Caught in the midst of the dispute is John Carmack, a developer and industry veteran known for his work on such games as Doom, Quake, and Castle Wolfenstein. Carmack now works for Oculus VR, but he previously worked with Oculus VR on the project while he was still under contract with Zenimax. And thats where this starts to get heated.
In a statement to Gamasutra last week, Zenimax claimed that it had sent a letter to Oculus concerning the allegations and knowledge of Oculus co-founder Palmer Luckey stating:
ZeniMax confirms it recently sent formal notice of its legal rights to Oculus concerning its ownership of key technology used by Oculus to develop and market the Oculus Rift, a Zenimax statement to Gamasutra read. ZeniMaxs technology may not be licensed, transferred or sold without ZeniMax Medias approval. ZeniMaxs intellectual property rights arise by reason of extensive VR research and development works done over a number of years by John Carmack while a ZeniMax employee, and others. ZeniMax provided necessary VR technology and other valuable assistance to Palmer Luckey and other Oculus employees in 2012 and 2013 to make the Oculus Rift a viable VR product, superior to other VR market offerings.
The proprietary technology and know-how Mr. Carmack developed when he was a ZeniMax employee, and used by Oculus, are owned by ZeniMax. Well before the Facebook transaction was announced, Mr. Luckey acknowledged in writing ZeniMaxs legal ownership of this intellectual property. It was further agreed that Mr. Luckey would not disclose this technology to third persons without approval. Oculus has used and exploited ZeniMaxs technology and intellectual property without authorization, compensation or credit to ZeniMax. ZeniMax and Oculus previously attempted to reach an agreement whereby ZeniMax would be compensated for its intellectual property through equity ownership in Oculus but were unable to reach a satisfactory resolution. ZeniMax believes it is necessary to address these matters now and will take the necessary action to protect its interests."
Carmack later took to Twitter to address the allegations himself.
No work I have ever done has been patented. Zenimax owns the code that I wrote, but they don't own VR.
— John Carmack (@ID_AA_Carmack) May 1, 2014
Oculus uses zero lines of code that I wrote while under contract to Zenimax.
— John Carmack (@ID_AA_Carmack) May 1, 2014
An Oculus VR representative responded to our inquiry for a comment about the situation earlier today and said this:
We are disappointed but not surprised by Zenimaxs actions and we will prove that all of its claims are false.
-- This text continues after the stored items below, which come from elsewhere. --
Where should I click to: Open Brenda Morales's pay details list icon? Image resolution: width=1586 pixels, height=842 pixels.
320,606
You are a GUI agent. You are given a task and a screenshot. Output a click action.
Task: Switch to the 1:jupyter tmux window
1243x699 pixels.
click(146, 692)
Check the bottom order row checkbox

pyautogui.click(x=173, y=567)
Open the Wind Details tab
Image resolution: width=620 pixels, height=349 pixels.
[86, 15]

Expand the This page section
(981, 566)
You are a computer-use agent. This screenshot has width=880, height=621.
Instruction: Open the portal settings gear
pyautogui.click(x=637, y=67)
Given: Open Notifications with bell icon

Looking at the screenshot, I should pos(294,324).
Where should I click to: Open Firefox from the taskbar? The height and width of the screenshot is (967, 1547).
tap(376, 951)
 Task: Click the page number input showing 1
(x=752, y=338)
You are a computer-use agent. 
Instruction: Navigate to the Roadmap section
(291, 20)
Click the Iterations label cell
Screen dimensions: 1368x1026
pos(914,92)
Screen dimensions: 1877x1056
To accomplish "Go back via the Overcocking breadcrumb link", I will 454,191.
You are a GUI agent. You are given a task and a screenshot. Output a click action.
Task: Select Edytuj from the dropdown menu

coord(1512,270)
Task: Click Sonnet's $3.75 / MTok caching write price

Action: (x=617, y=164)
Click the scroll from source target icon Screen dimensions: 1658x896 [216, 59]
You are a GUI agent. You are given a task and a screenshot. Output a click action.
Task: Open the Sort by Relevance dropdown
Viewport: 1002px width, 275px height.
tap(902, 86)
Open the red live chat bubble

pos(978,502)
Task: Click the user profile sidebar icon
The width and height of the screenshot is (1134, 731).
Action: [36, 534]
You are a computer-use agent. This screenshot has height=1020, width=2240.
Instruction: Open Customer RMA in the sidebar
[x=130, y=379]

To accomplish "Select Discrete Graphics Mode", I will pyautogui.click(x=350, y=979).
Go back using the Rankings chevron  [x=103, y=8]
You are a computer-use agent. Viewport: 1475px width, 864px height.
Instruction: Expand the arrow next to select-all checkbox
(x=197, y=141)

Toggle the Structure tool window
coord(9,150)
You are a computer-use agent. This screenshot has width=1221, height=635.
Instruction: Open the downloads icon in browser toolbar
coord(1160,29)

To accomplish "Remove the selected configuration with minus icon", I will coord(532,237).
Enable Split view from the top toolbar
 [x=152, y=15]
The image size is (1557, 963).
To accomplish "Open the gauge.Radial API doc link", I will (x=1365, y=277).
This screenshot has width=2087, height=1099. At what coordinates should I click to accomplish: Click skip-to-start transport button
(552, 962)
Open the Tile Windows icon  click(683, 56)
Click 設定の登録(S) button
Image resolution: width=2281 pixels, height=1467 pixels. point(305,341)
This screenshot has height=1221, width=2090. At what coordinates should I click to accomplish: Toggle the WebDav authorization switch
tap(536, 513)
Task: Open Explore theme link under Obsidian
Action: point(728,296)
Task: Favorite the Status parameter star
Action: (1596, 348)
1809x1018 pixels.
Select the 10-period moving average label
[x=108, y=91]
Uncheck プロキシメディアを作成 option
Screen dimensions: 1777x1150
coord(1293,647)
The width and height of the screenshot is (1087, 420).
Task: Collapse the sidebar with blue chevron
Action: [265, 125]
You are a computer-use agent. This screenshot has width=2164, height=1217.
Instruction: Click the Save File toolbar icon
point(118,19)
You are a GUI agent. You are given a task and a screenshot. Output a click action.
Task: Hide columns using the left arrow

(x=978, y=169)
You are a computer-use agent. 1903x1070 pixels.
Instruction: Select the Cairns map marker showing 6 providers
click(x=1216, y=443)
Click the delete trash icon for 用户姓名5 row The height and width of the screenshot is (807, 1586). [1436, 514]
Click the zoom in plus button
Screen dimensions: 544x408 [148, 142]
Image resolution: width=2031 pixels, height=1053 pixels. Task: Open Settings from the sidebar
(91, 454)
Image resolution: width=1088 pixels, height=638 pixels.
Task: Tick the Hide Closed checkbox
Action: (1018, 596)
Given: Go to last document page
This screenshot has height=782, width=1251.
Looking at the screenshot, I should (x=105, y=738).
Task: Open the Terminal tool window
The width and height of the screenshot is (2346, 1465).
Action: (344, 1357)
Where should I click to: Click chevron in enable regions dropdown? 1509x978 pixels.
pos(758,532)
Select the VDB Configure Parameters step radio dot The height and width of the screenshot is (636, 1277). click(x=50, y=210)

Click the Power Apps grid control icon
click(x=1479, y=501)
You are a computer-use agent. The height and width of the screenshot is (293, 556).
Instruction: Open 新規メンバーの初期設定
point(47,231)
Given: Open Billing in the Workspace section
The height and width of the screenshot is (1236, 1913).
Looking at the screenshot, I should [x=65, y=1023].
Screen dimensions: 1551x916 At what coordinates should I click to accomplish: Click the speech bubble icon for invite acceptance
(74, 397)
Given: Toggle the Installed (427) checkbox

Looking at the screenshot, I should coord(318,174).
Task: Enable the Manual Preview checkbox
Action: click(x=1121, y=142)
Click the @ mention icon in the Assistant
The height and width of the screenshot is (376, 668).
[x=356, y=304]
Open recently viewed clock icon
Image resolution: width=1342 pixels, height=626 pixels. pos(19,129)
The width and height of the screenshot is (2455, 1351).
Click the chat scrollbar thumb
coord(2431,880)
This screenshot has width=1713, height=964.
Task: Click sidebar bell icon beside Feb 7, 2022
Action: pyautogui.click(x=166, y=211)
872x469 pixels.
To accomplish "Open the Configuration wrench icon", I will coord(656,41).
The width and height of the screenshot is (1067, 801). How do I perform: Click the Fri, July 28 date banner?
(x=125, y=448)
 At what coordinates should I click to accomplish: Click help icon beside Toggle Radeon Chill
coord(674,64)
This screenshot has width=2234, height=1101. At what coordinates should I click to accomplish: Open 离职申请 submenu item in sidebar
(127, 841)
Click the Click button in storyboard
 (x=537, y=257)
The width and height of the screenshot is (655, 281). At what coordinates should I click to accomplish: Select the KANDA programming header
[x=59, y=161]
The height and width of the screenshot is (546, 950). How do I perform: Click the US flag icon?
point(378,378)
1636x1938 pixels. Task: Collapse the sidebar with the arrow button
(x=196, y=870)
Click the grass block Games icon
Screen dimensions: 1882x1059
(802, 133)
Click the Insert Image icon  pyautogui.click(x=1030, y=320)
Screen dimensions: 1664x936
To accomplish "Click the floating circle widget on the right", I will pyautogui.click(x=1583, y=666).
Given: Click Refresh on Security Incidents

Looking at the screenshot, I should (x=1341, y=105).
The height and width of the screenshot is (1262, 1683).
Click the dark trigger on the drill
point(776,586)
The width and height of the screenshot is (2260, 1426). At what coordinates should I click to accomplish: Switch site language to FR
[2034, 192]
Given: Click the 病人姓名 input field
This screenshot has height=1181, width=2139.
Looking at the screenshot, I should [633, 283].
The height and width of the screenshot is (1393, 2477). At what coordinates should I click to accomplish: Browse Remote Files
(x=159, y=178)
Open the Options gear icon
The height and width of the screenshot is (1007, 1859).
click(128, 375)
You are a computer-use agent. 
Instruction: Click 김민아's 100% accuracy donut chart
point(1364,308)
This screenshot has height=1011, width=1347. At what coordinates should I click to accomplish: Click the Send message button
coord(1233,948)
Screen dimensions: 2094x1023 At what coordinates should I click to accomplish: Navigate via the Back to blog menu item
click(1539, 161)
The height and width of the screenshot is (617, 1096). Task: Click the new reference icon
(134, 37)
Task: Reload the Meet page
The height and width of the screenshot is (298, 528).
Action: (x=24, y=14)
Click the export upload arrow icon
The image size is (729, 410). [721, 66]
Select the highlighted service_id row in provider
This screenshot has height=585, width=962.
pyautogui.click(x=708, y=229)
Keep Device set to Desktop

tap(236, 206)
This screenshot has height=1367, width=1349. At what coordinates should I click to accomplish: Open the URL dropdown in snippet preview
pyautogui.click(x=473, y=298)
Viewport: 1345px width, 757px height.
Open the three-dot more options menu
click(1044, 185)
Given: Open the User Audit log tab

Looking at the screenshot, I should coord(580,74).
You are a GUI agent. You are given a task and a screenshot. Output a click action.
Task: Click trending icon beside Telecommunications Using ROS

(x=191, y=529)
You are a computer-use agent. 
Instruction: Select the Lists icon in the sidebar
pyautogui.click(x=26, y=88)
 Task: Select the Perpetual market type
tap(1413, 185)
In the meantime, we would like to clarify a few key points:
- There is not a line of Zenimax code or any of its technology in any Oculus products.
- John Carmack did not take any intellectual property from Zenimax.
- Zenimax has misstated the purposes and language of the Zenimax non-disclosure agreement that Palmer Luckey signed.
- A key reason that John permanently left Zenimax in August of 2013 was that Zenimax prevented John from working on VR, and stopped investing in VR games across the company.
- Zenimax canceled VR support for Doom 3 BFG when Oculus refused Zenimaxs demands for a non-dilutable equity stake in Oculus.
- Zenimax did not pursue claims against Oculus for IP or technology, Zenimax has never contributed any IP or technology to Oculus, and only after the Facebook deal was announced has Zenimax now made these claims through its lawyers.
- Despite the fact that the full source code for the Oculus SDK is available online (developer.oculusvr.com), Zenimax has never identified any stolen code or technology.
Hunker down folks. This one is probably going to get interesting.